WHAT IS REQUIRED
Find the line that contains "Where should I click to: Open the Favorites" in the records below, then repeat exactly that line and each one after it, leaving pictures out.

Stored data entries

= Beginning of Section =

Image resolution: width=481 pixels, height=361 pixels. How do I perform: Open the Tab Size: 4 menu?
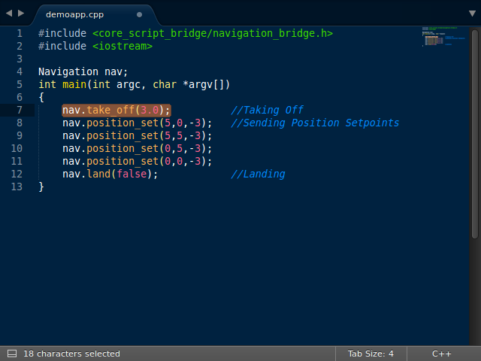pos(371,353)
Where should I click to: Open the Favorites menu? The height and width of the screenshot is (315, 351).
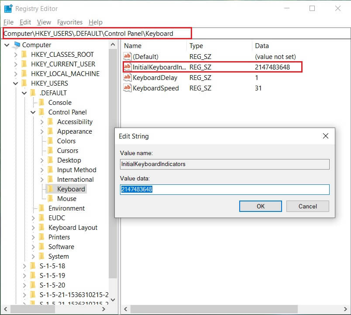click(70, 22)
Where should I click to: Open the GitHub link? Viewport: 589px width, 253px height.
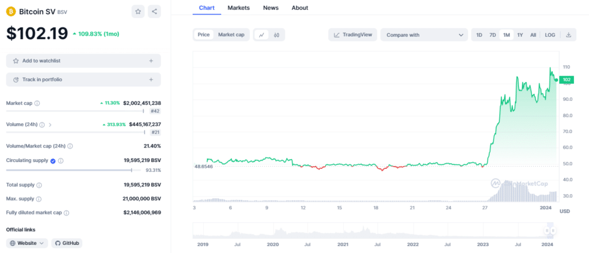[67, 243]
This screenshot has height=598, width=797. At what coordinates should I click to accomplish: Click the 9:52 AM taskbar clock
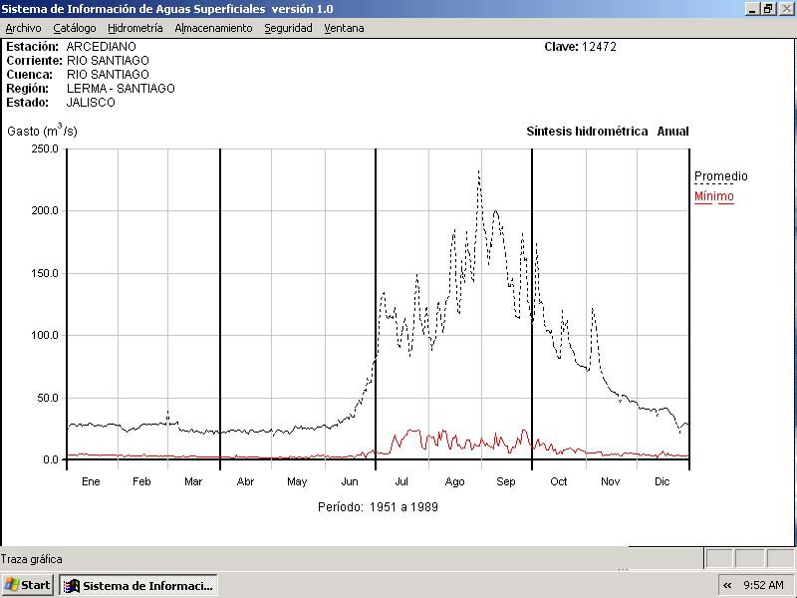tap(764, 585)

= End of Section =

TASK OUTPUT
Where should I click to: Open the Favorites menu? The height and width of the screenshot is (315, 351).
click(70, 22)
Where should I click to: Open the GitHub link? Viewport: 589px width, 253px height.
[67, 243]
This screenshot has height=598, width=797. At what coordinates should I click to accomplish: Click the 9:52 AM taskbar clock
tap(764, 585)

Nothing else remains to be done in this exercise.